EFD ist bereit zur Aktivierung der Massnahme zum Schutz der Schweizer Börseninfrastruktur

Bern, 24.06.2019 - Die Börsenäquivalenz, die die Europäische Kommission der Schweiz befristet gewährt hatte, läuft Ende Juni aus. Um Klarheit für die Marktteilnehmer zu schaffen, informiert das Eidg. Finanzdepartement EFD heute, dass es im Fall einer Nichtverlängerung die Massnahme zum Schutz der Schweizer Börseninfrastruktur aktivieren wird.

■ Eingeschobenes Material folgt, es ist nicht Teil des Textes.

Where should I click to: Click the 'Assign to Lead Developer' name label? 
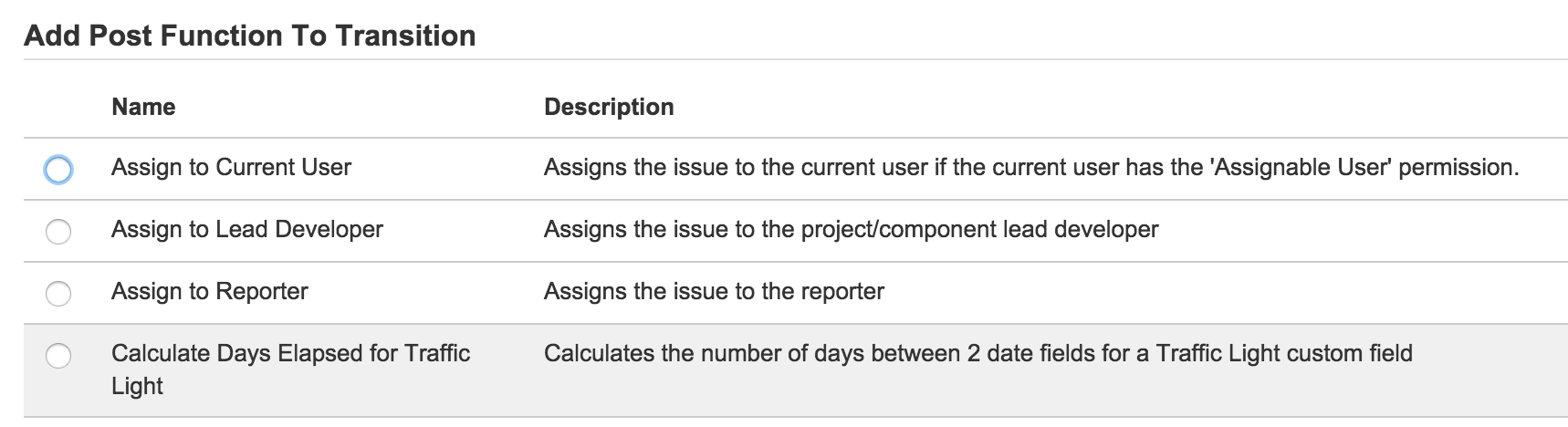pyautogui.click(x=246, y=230)
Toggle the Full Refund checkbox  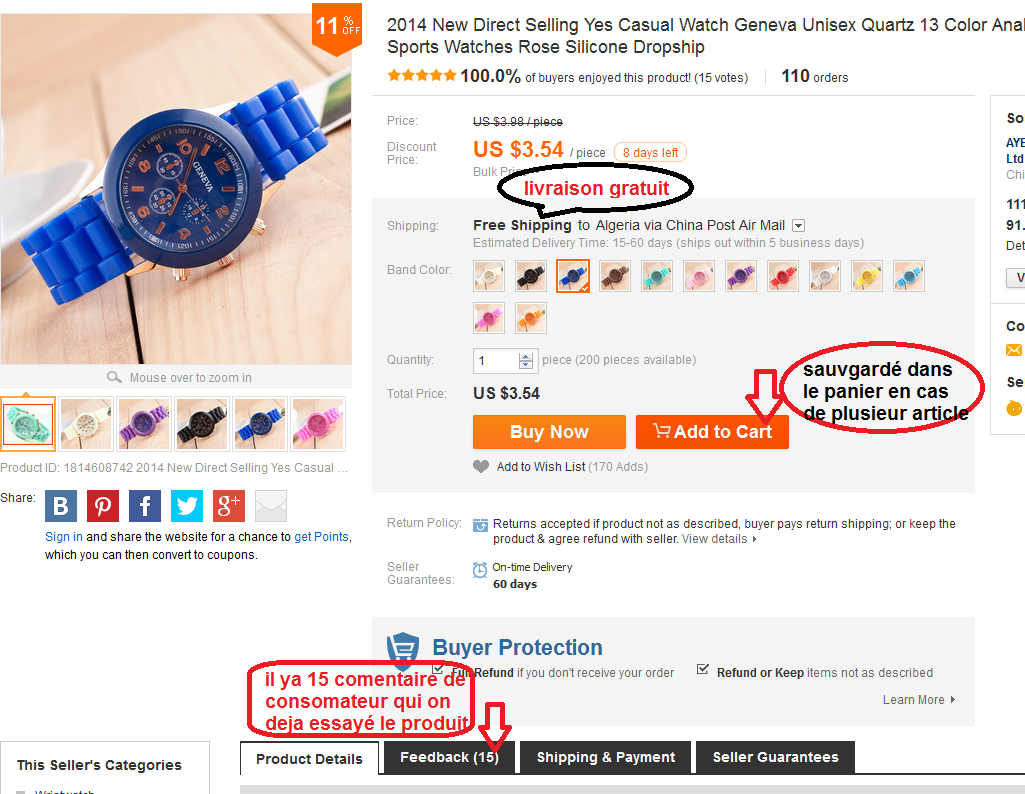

Der Bundesrat hat am 30. November 2018 eine Massnahme zum Schutz der Schweizer Börseninfrastruktur verabschiedet. Die entsprechende Verordnung sieht eine Anerkennungspflicht für ausländische Handelsplätze vor, die Aktien von Schweizer Gesellschaften zum Handel zulassen.

Im Falle einer Nichtverlängerung der Börsenäquivalenz wird das EFD diese Schutzmassnahme gemäss Verordnung aktivieren. Konkret würde das EFD die Liste der Jurisdiktionen nach Artikel 3 Absatz 3 der entsprechenden Verordnung per 1. Juli 2019 anpassen und die EU in die Liste aufnehmen.

Dies hätte zur Folge, dass Handelsplätze in der EU die Anerkennung nach Artikel 1 Absatz 3 der Verordnung verlieren würden. Handelsplätzen in der EU wäre es damit ab diesem Zeitpunkt untersagt, den Handel mit bestimmten Aktien von Schweizer Gesellschaften anzubieten oder zu ermöglichen.

Eine Aktivierung der Schutzmassnahme in Bezug auf Handelsplätze in der EU dient einzig dazu, die Funktionsweise der Schweizer Börseninfrastruktur zu schützen.